MIAMI BEACH, FLA. (WSVN) - An elderly woman who needs a wheelchair to get around and received some help getting home from a Miami Beach firefighter is sharing her gratitude for his gesture.
Sylvia Collins was struggling to get home after a bus stop mix-up, but she said Miami Beach Fire Lt. Oliver Hanna went above and beyond to help her, Thursday.
“They were wonderful to me, actually,” Collins said. “They babysat me yesterday. I told them, ‘You’re babysitting’ and they, ‘Oh, no, no.’ I said, ‘Yes, you are.'”
Collins said she got off the bus at the wrong stop because she was disoriented from the rainy weather.
The 78-year-old Miami Beach resident said she was on her way home from the doctor’s office Thursday, and because it was her first time taking that particular route, she got off two blocks south of her home at 71st Street and Trouville Esplanade.

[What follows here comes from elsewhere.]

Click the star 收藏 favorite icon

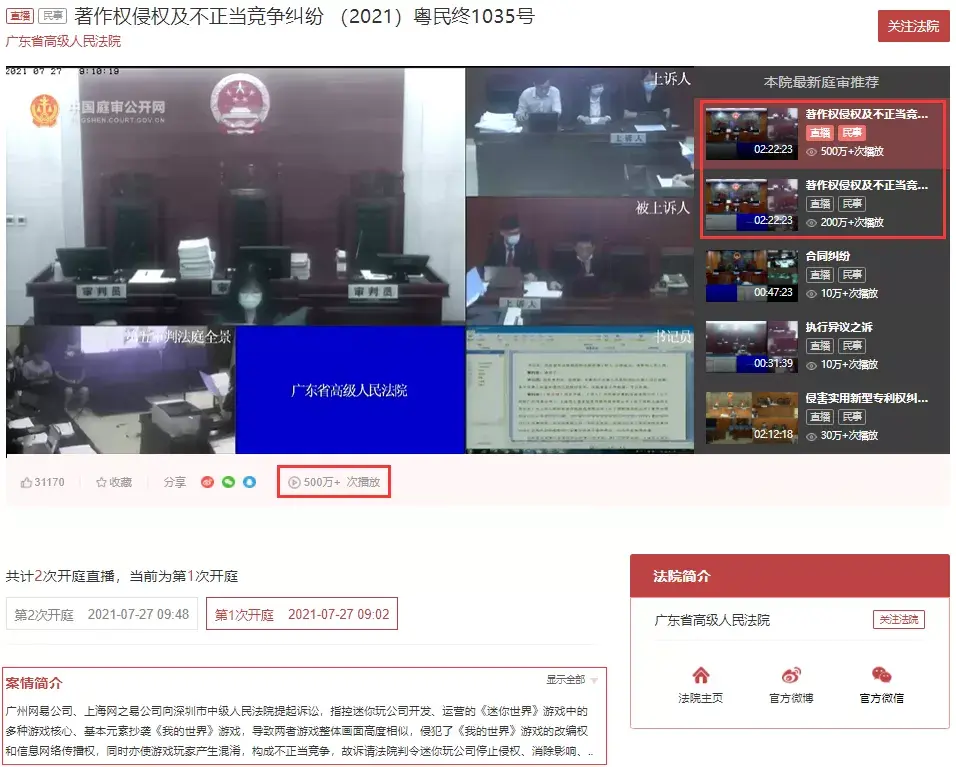[101, 482]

“Around that time, heavy downpours, visibility very low and that next incoming storm was there, so we try to get her out of the water and out of the rain before we got another downpour,” Hanna said.
Hanna said fire rescue got a call from a concerned resident who saw that Collins was lost.

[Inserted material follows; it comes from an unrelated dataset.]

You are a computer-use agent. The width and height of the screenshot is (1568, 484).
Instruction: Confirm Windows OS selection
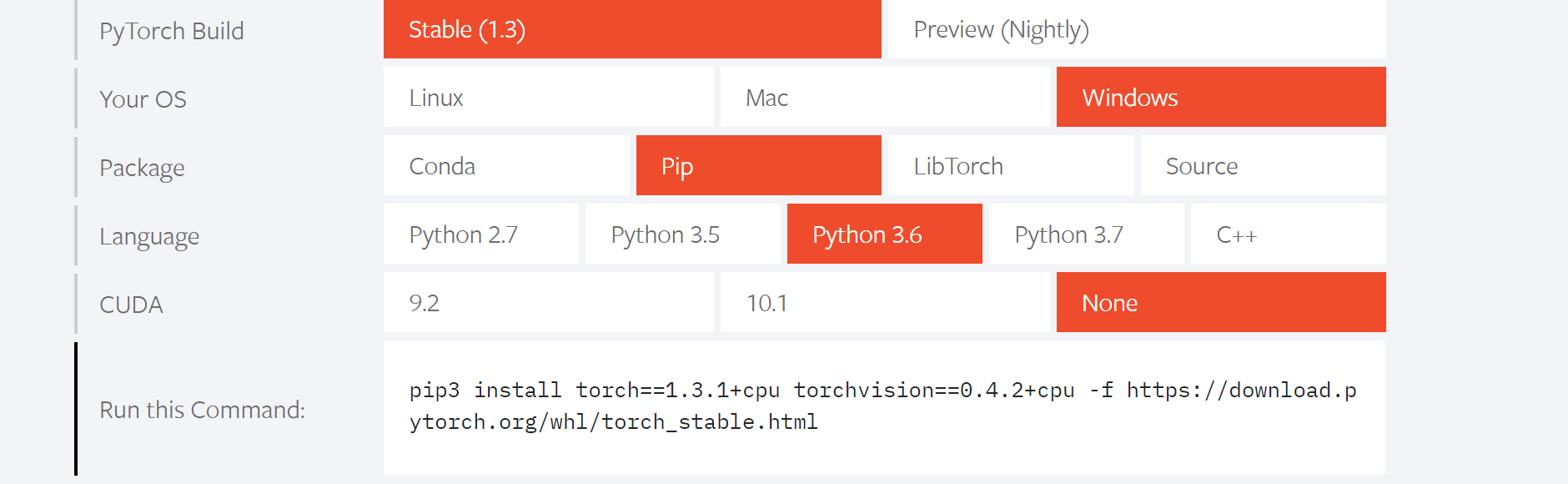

“We asked her if we could put her in our truck, take her out of the wheelchair and bring the wheelchair with us and take her to her house via rescue,” Hanna said. “She said no. She did not want to be lifted out of her wheelchair, so instead, we decided to push her.”
Collins let Hanna wheel her back home. “They insisted. They said, ‘No, no, we can’t let you do that because we’re worried about you. We have to take care of you.'”
Her neighbors said despite health issues and setbacks, Collins doesn’t let it hold her back or ask for help.
“She likes to do things for herself,” said neighbor Heloisa Schnaider, “and afterward, she’ll pay you for something, and we say, ‘Oh, Sylvia, please. I don’t do it for money, we want to help you.'”
Collins said she was grateful for the helping hand and doesn’t want the kind actions of fire rescuers to go unnoticed.
“They don’t complement rescue sometimes, or the police,” Collins said. “That’s what they need to know, that you guys are always there. You’re always there, around the clock.”
Collins said that when she got off the bus and asked several people for directions, no one could help her, so she was really grateful for those firefighters who stepped in.